EXERCISE BRIEF: Write out nothing except the lines of the entries below, from the first through the one containing "Older Post (431, 1204)", exactly and without pictures.

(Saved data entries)
------------------------------------------------------------------------
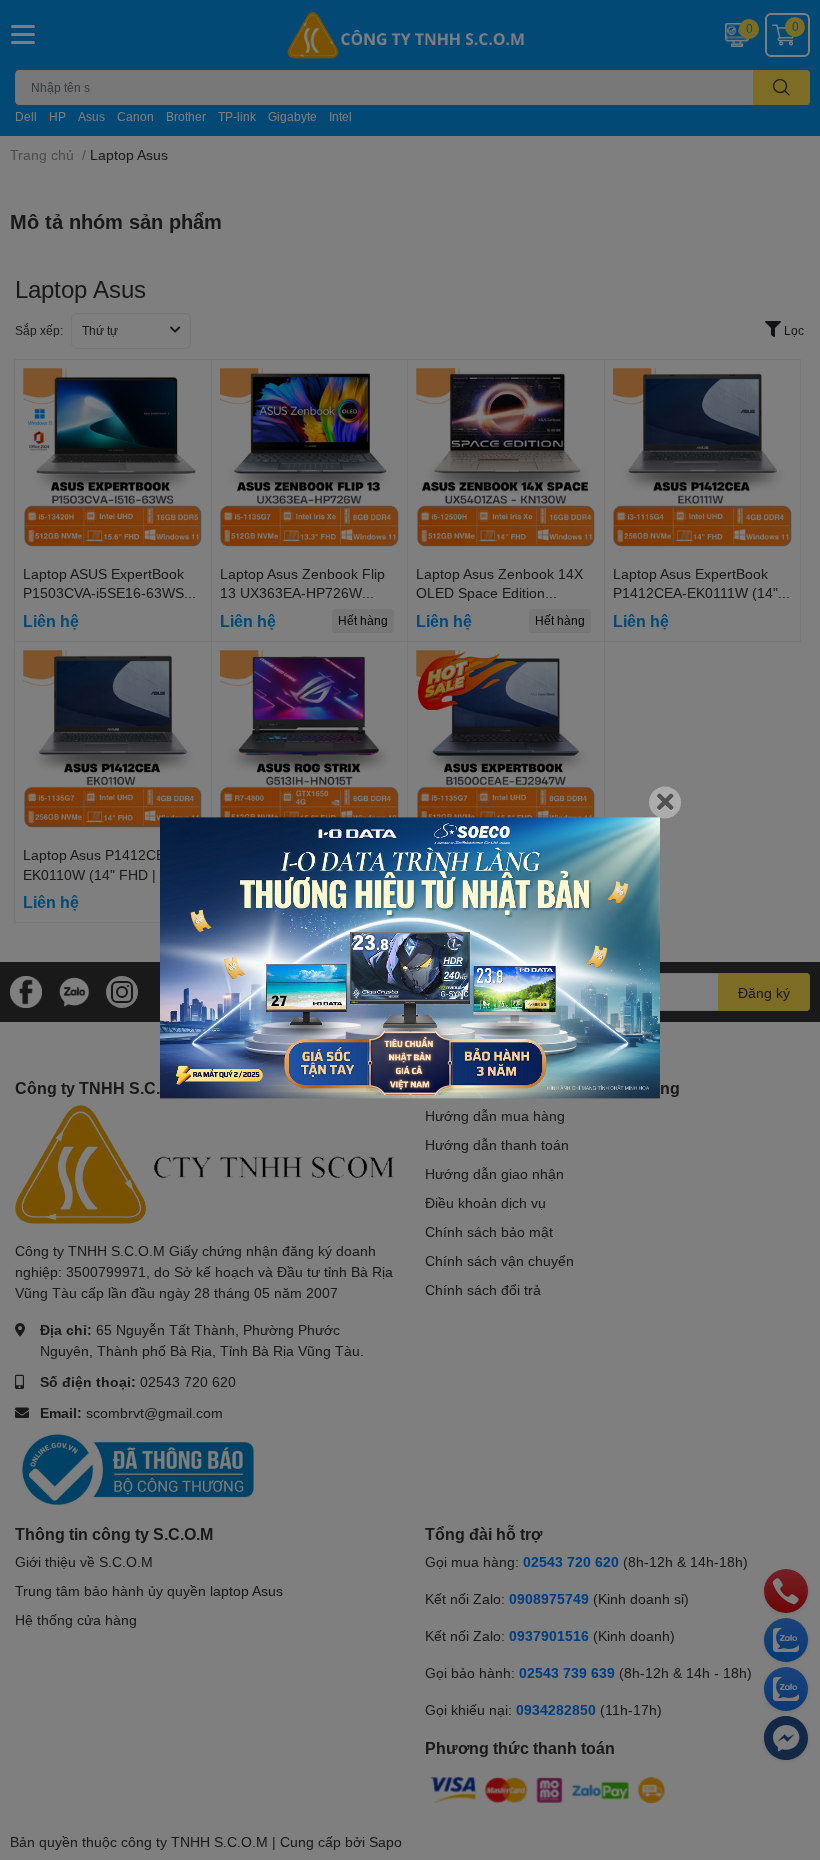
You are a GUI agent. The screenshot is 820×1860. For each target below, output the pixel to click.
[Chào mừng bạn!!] (410, 957)
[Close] (665, 802)
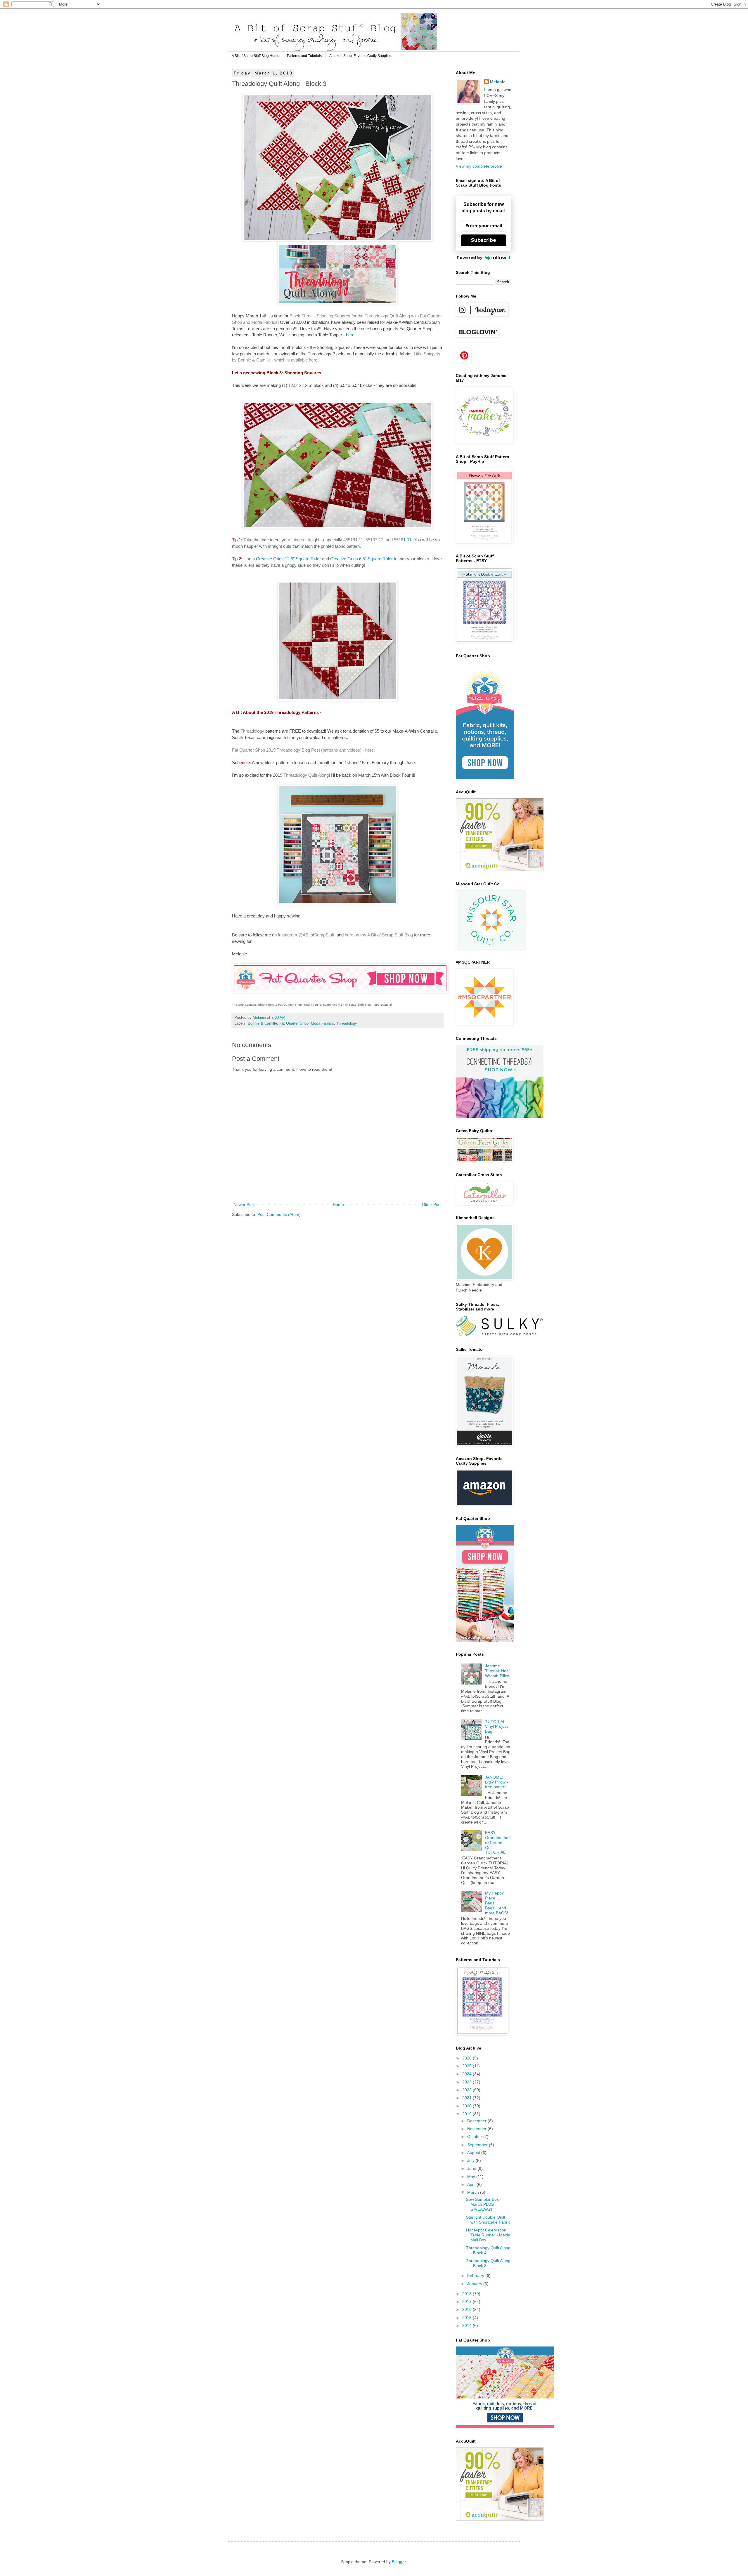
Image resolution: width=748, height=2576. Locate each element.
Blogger (399, 2561)
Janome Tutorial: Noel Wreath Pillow (497, 1671)
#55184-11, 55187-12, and (368, 539)
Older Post (431, 1204)
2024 (467, 2073)
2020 (467, 2106)
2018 (467, 2293)
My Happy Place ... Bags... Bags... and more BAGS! (496, 1903)
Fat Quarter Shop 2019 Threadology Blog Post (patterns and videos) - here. (303, 750)
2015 (467, 2317)
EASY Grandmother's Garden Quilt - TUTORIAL (498, 1842)
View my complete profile (479, 166)
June (472, 2168)
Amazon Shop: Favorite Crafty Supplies (360, 56)
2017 (467, 2301)
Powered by (469, 257)
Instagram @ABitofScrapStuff (306, 934)
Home (338, 1204)
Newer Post (244, 1204)
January (475, 2283)
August (474, 2152)
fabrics (297, 539)
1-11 (402, 539)
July (471, 2160)
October (475, 2136)
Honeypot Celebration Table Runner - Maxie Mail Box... (488, 2235)
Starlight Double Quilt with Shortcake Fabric (488, 2219)
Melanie (497, 81)
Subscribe (483, 240)
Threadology (252, 731)
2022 (467, 2089)
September (478, 2144)
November (477, 2128)
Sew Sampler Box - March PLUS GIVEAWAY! (483, 2204)
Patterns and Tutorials (304, 56)
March (473, 2192)
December (477, 2120)
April (472, 2184)
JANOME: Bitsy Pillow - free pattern (496, 1782)
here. (350, 334)
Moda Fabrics (322, 1023)
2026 (467, 2058)
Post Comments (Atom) (279, 1214)
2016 (467, 2309)
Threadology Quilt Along (306, 775)
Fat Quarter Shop (294, 1023)
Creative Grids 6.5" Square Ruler (362, 558)
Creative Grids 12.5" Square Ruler (288, 558)
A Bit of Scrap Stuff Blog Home (255, 56)
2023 (467, 2082)
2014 (467, 2325)
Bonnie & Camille (262, 1023)
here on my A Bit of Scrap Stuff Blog (378, 934)
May (471, 2176)
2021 (467, 2097)
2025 (467, 2066)
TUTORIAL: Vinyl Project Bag (496, 1726)
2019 (467, 2113)
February (476, 2275)
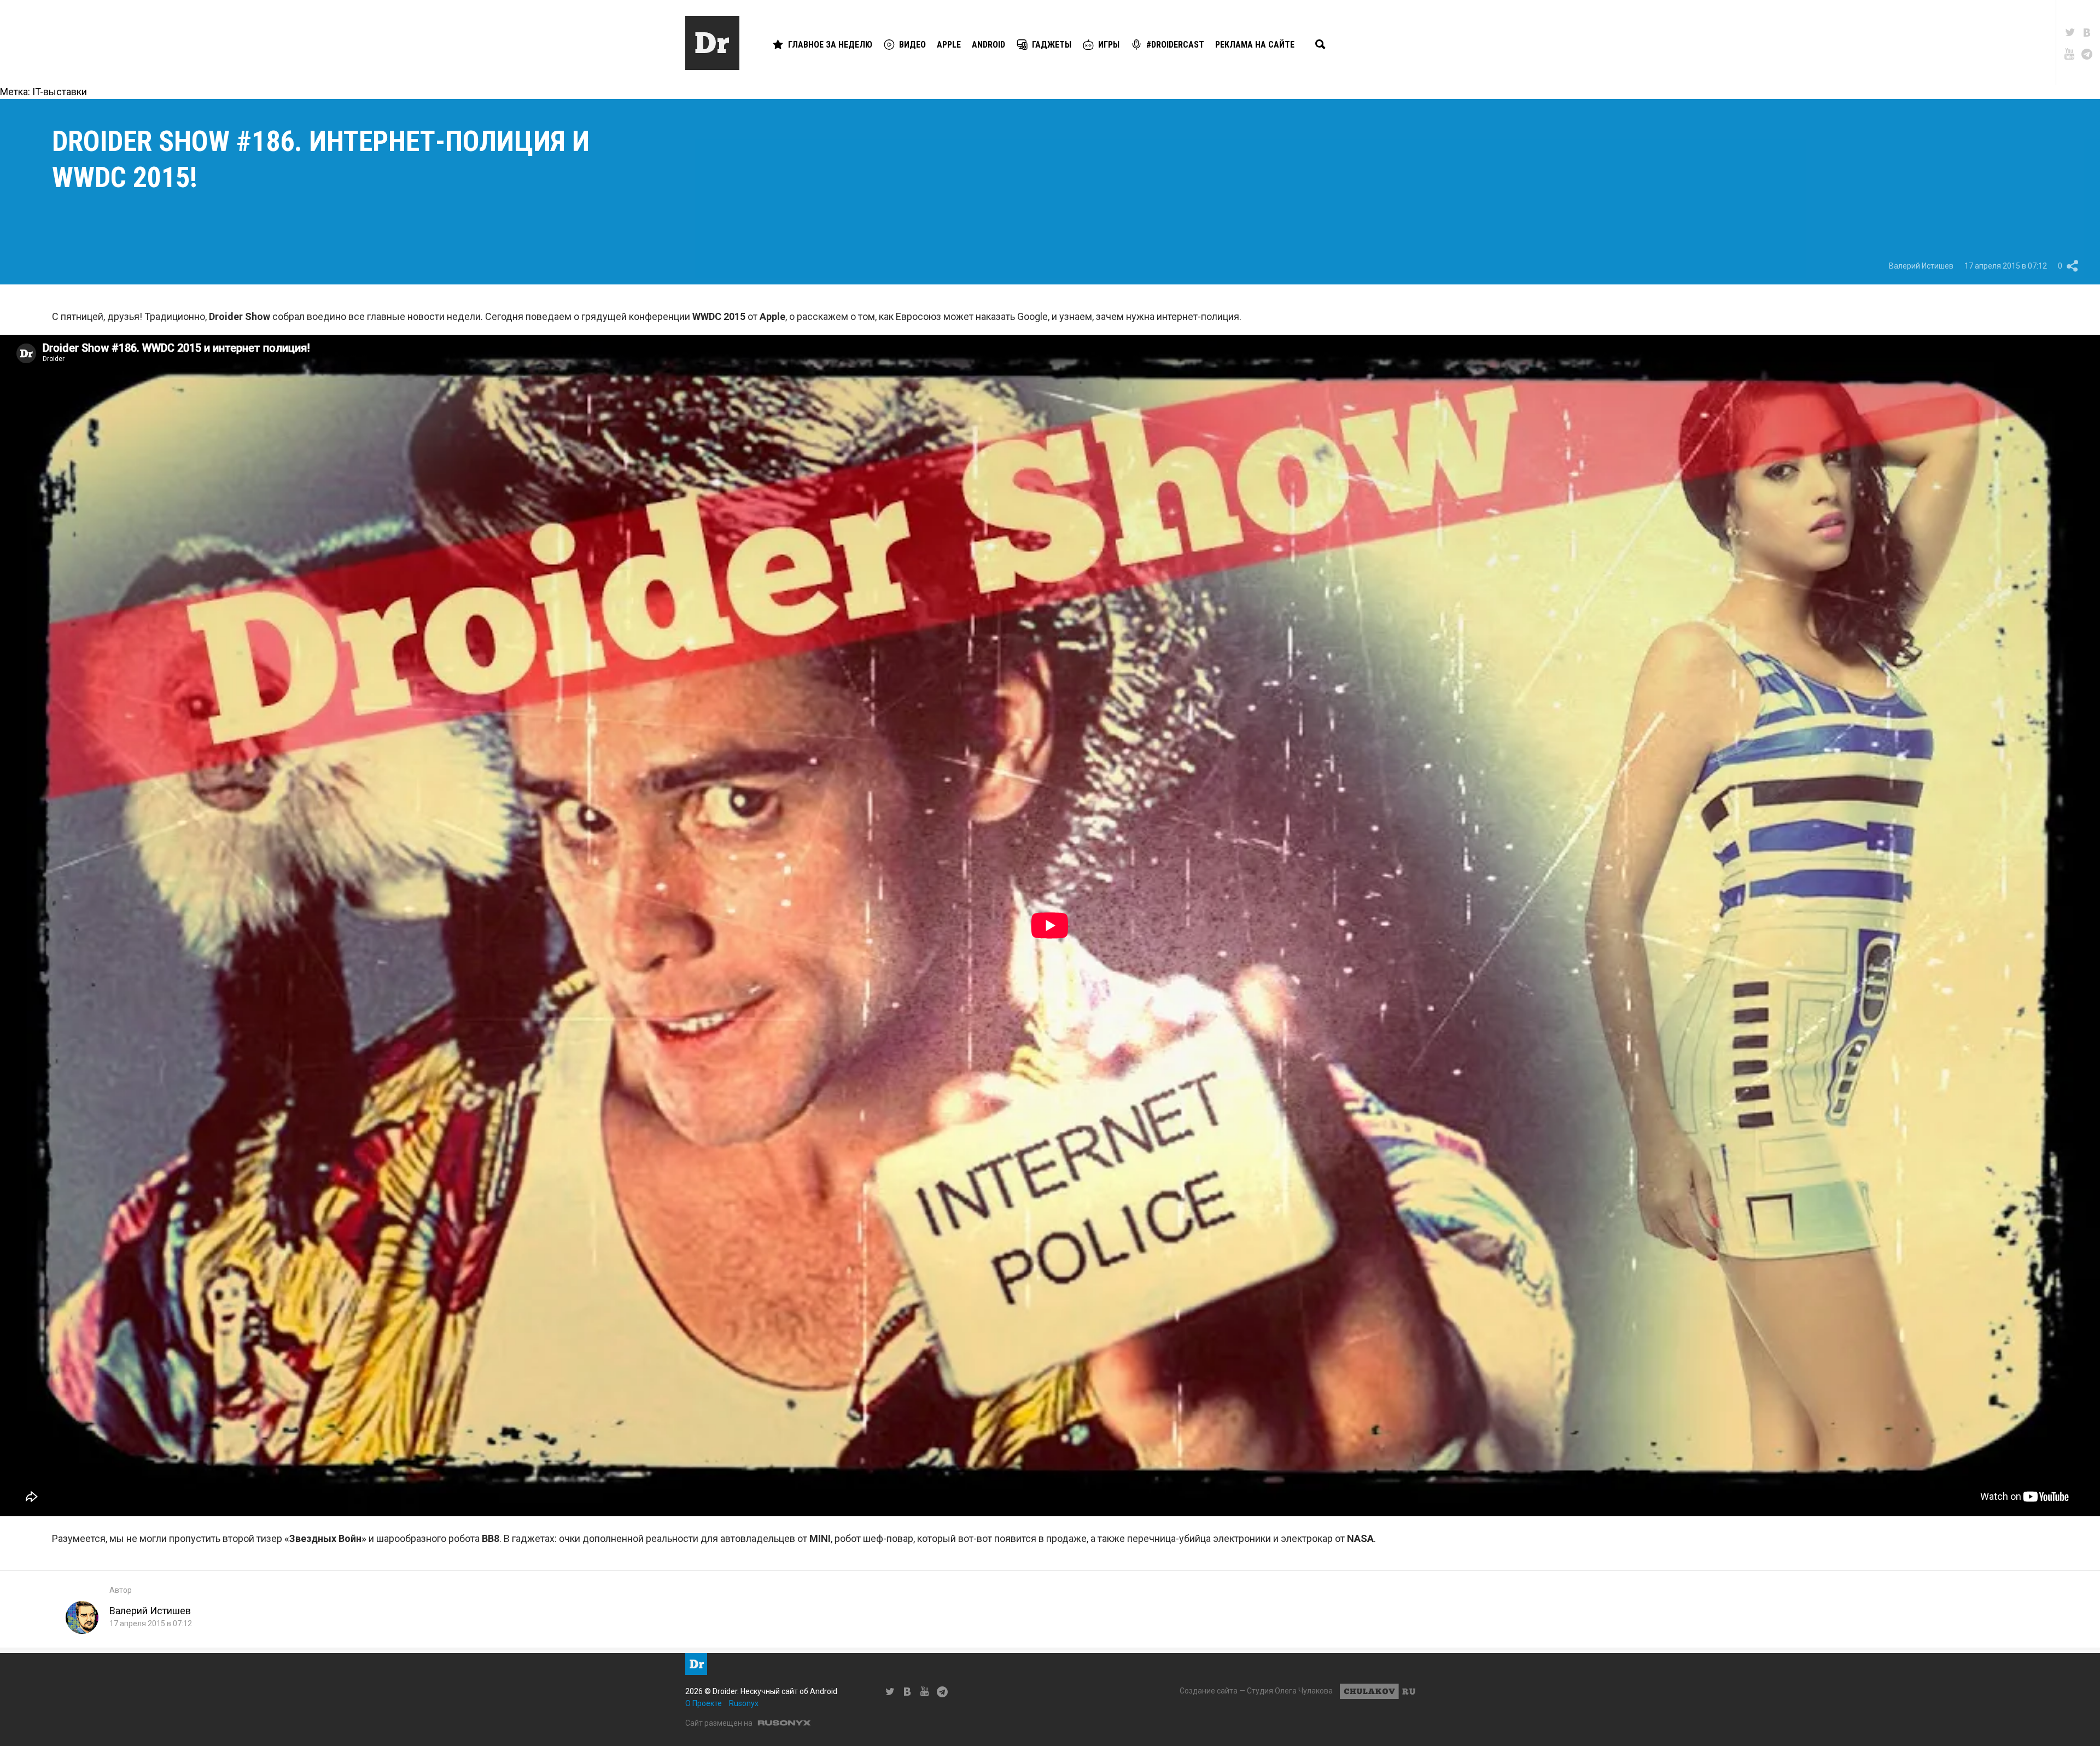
------------------------------------------------------------------------
ANSWER FOR THIS EXERCISE:
You are a GUI agent. The screenshot is 820×1860. For each target below, output the pixel to click.
[Chào mừng bạn!!] (410, 957)
[Close] (665, 802)
Image resolution: width=748, height=2576. Locate each element.
Blogger (399, 2561)
Janome Tutorial: Noel Wreath Pillow (497, 1671)
#55184-11, 55187-12, and (368, 539)
Older Post (431, 1204)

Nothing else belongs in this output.